**DIRECTIONS:** Write out every single entry exactly.

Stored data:
::::

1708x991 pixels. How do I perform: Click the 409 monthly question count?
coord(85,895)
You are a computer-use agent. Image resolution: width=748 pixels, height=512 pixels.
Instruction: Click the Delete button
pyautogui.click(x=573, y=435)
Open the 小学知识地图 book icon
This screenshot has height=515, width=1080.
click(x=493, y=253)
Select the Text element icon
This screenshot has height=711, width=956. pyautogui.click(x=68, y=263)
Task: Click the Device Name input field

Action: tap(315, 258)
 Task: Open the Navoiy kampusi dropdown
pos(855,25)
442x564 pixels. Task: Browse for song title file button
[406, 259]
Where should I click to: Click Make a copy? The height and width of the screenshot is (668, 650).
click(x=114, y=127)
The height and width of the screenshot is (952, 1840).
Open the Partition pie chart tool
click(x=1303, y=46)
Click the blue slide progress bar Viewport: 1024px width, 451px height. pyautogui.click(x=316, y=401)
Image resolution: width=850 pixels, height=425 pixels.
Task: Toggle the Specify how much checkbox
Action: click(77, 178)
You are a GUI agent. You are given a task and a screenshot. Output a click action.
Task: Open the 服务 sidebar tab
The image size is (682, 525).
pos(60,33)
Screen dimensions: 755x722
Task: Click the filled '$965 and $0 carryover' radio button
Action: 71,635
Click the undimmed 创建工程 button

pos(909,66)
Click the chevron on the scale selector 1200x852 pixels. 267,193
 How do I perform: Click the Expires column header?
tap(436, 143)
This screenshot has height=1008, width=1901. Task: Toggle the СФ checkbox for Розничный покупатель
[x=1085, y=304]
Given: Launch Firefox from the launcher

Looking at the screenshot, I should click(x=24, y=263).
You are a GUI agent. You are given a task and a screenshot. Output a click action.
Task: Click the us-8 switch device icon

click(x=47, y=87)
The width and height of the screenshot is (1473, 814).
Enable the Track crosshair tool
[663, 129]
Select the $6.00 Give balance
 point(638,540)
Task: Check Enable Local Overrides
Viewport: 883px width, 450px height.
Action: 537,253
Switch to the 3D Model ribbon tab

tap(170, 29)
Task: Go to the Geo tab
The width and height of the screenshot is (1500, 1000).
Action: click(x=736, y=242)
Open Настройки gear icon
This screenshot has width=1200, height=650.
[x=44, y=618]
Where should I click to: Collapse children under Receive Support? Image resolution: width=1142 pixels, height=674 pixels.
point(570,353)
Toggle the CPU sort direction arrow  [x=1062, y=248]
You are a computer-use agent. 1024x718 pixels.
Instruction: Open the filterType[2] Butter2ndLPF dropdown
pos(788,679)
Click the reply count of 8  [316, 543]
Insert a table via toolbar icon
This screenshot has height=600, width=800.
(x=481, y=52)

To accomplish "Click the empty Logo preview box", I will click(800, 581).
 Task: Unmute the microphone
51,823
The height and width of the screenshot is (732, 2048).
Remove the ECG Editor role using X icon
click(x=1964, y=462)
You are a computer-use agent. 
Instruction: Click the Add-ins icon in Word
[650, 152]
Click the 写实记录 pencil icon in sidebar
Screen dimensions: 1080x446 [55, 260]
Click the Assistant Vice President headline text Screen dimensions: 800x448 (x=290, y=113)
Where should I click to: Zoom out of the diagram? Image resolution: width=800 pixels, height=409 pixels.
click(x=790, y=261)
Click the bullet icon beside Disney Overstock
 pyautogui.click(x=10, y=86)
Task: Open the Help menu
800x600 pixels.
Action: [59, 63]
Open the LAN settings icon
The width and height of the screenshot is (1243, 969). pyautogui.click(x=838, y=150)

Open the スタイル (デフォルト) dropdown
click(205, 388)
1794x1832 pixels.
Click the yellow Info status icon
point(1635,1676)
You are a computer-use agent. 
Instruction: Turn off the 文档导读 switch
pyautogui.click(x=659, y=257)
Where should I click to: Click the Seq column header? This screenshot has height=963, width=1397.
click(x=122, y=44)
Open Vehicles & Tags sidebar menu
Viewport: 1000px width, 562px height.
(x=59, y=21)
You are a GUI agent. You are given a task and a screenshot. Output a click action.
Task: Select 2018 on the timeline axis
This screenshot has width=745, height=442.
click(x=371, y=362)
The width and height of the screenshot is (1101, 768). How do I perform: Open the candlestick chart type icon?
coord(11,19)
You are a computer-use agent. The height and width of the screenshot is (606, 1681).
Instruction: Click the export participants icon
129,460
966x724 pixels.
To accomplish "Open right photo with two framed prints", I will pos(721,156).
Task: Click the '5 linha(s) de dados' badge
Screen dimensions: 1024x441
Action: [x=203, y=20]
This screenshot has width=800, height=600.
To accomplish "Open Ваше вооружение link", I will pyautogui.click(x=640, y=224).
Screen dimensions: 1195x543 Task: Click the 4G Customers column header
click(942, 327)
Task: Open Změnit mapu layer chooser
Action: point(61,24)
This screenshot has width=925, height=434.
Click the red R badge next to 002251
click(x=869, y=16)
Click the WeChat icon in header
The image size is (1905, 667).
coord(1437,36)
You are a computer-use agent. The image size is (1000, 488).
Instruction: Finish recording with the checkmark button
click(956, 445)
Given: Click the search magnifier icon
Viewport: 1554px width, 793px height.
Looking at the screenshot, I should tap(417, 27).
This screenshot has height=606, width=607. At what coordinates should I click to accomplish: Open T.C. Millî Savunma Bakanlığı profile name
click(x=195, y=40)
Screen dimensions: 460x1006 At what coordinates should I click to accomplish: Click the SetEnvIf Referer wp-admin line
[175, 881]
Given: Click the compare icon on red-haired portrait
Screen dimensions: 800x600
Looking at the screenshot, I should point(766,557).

::::

**WRITTEN RESPONSE:**
1708x991 pixels. How do I perform: Click the 409 monthly question count?
coord(85,895)
You are a computer-use agent. Image resolution: width=748 pixels, height=512 pixels.
Instruction: Click the Delete button
pyautogui.click(x=573, y=435)
Open the 小学知识地图 book icon
This screenshot has height=515, width=1080.
click(x=493, y=253)
Select the Text element icon
This screenshot has height=711, width=956. pyautogui.click(x=68, y=263)
Task: Click the Device Name input field

Action: tap(315, 258)
 Task: Open the Navoiy kampusi dropdown
pos(855,25)
442x564 pixels. Task: Browse for song title file button
[406, 259]
Where should I click to: Click Make a copy? The height and width of the screenshot is (668, 650).
click(x=114, y=127)
The height and width of the screenshot is (952, 1840).
Open the Partition pie chart tool
click(x=1303, y=46)
Click the blue slide progress bar Viewport: 1024px width, 451px height. pyautogui.click(x=316, y=401)
Image resolution: width=850 pixels, height=425 pixels.
Task: Toggle the Specify how much checkbox
Action: click(77, 178)
You are a GUI agent. You are given a task and a screenshot. Output a click action.
Task: Open the 服务 sidebar tab
The image size is (682, 525).
pos(60,33)
Screen dimensions: 755x722
Task: Click the filled '$965 and $0 carryover' radio button
Action: 71,635
Click the undimmed 创建工程 button

pos(909,66)
Click the chevron on the scale selector 1200x852 pixels. 267,193
 How do I perform: Click the Expires column header?
tap(436, 143)
This screenshot has height=1008, width=1901. Task: Toggle the СФ checkbox for Розничный покупатель
[x=1085, y=304]
Given: Launch Firefox from the launcher

Looking at the screenshot, I should click(x=24, y=263).
You are a GUI agent. You are given a task and a screenshot. Output a click action.
Task: Click the us-8 switch device icon

click(x=47, y=87)
The width and height of the screenshot is (1473, 814).
Enable the Track crosshair tool
[663, 129]
Select the $6.00 Give balance
 point(638,540)
Task: Check Enable Local Overrides
Viewport: 883px width, 450px height.
Action: 537,253
Switch to the 3D Model ribbon tab

tap(170, 29)
Task: Go to the Geo tab
The width and height of the screenshot is (1500, 1000).
Action: click(x=736, y=242)
Open Настройки gear icon
This screenshot has width=1200, height=650.
[x=44, y=618]
Where should I click to: Collapse children under Receive Support? Image resolution: width=1142 pixels, height=674 pixels.
point(570,353)
Toggle the CPU sort direction arrow  [x=1062, y=248]
You are a computer-use agent. 1024x718 pixels.
Instruction: Open the filterType[2] Butter2ndLPF dropdown
pos(788,679)
Click the reply count of 8  [316, 543]
Insert a table via toolbar icon
This screenshot has height=600, width=800.
(x=481, y=52)

To accomplish "Click the empty Logo preview box", I will click(800, 581).
 Task: Unmute the microphone
51,823
The height and width of the screenshot is (732, 2048).
Remove the ECG Editor role using X icon
click(x=1964, y=462)
You are a computer-use agent. 
Instruction: Click the Add-ins icon in Word
[650, 152]
Click the 写实记录 pencil icon in sidebar
Screen dimensions: 1080x446 [55, 260]
Click the Assistant Vice President headline text Screen dimensions: 800x448 (x=290, y=113)
Where should I click to: Zoom out of the diagram? Image resolution: width=800 pixels, height=409 pixels.
click(x=790, y=261)
Click the bullet icon beside Disney Overstock
 pyautogui.click(x=10, y=86)
Task: Open the Help menu
800x600 pixels.
Action: [59, 63]
Open the LAN settings icon
The width and height of the screenshot is (1243, 969). pyautogui.click(x=838, y=150)

Open the スタイル (デフォルト) dropdown
click(205, 388)
1794x1832 pixels.
Click the yellow Info status icon
point(1635,1676)
You are a computer-use agent. 
Instruction: Turn off the 文档导读 switch
pyautogui.click(x=659, y=257)
Where should I click to: Click the Seq column header? This screenshot has height=963, width=1397.
click(x=122, y=44)
Open Vehicles & Tags sidebar menu
Viewport: 1000px width, 562px height.
(x=59, y=21)
You are a GUI agent. You are given a task and a screenshot. Output a click action.
Task: Select 2018 on the timeline axis
This screenshot has width=745, height=442.
click(x=371, y=362)
The width and height of the screenshot is (1101, 768). How do I perform: Open the candlestick chart type icon?
coord(11,19)
You are a computer-use agent. The height and width of the screenshot is (606, 1681).
Instruction: Click the export participants icon
129,460
966x724 pixels.
To accomplish "Open right photo with two framed prints", I will pos(721,156).
Task: Click the '5 linha(s) de dados' badge
Screen dimensions: 1024x441
Action: [x=203, y=20]
This screenshot has width=800, height=600.
To accomplish "Open Ваше вооружение link", I will pyautogui.click(x=640, y=224).
Screen dimensions: 1195x543 Task: Click the 4G Customers column header
click(942, 327)
Task: Open Změnit mapu layer chooser
Action: point(61,24)
This screenshot has width=925, height=434.
Click the red R badge next to 002251
click(x=869, y=16)
Click the WeChat icon in header
The image size is (1905, 667).
coord(1437,36)
You are a computer-use agent. The image size is (1000, 488).
Instruction: Finish recording with the checkmark button
click(956, 445)
Given: Click the search magnifier icon
Viewport: 1554px width, 793px height.
Looking at the screenshot, I should tap(417, 27).
This screenshot has height=606, width=607. At what coordinates should I click to accomplish: Open T.C. Millî Savunma Bakanlığı profile name
click(x=195, y=40)
Screen dimensions: 460x1006 At what coordinates should I click to accomplish: Click the SetEnvIf Referer wp-admin line
[175, 881]
Given: Click the compare icon on red-haired portrait
Screen dimensions: 800x600
Looking at the screenshot, I should point(766,557).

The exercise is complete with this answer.